**Records provided:**
#####

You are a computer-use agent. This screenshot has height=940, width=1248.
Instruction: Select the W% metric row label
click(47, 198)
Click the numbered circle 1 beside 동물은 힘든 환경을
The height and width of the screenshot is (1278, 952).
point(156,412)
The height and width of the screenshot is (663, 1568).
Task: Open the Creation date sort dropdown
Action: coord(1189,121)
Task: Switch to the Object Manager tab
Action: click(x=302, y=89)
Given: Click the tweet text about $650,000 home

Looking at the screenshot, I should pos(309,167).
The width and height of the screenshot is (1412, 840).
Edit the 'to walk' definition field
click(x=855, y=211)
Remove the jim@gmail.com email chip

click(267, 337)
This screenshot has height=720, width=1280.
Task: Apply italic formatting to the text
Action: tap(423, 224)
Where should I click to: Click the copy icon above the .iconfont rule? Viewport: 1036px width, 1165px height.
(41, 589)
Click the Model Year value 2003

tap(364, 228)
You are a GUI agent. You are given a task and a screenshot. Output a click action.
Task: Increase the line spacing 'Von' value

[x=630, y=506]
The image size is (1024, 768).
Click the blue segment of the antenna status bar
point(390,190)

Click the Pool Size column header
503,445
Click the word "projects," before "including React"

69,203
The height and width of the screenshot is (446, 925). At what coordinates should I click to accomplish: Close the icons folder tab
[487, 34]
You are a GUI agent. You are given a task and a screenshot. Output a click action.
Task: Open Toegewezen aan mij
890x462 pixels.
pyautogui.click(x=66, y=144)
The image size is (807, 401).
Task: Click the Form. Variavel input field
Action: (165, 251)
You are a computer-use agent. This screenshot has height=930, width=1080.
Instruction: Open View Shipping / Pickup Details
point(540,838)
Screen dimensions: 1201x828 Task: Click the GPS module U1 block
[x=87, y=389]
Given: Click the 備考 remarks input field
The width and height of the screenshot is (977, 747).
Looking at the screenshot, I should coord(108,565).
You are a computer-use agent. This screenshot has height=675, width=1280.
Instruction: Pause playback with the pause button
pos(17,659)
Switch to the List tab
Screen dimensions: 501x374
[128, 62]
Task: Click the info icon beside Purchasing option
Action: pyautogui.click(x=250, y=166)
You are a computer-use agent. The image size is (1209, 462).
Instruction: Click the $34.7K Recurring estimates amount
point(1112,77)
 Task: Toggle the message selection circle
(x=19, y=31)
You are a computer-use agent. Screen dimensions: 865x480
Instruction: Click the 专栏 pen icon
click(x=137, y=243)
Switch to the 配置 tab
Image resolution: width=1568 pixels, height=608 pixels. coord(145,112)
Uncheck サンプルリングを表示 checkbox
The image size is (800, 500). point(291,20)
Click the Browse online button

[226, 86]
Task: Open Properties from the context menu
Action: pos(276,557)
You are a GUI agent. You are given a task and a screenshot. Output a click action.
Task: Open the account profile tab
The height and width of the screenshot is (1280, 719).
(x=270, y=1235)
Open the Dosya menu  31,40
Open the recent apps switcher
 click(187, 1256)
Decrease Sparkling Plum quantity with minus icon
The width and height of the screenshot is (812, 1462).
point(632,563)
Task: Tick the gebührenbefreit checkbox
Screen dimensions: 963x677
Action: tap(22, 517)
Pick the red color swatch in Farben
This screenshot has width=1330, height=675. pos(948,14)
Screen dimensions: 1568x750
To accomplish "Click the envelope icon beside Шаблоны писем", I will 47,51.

#####

**Request:** Could you format the material as a Markdown table with the columns Row and Line, starting at the line containing "Pick the red color swatch in Farben" and ending at the end of the material, with blank lines left out?

**Response for this exercise:**
| Row | Line |
|---|---|
| 1 | Pick the red color swatch in Farben |
| 2 | This screenshot has width=1330, height=675. pos(948,14) |
| 3 | Screen dimensions: 1568x750 |
| 4 | To accomplish "Click the envelope icon beside Шаблоны писем", I will 47,51. |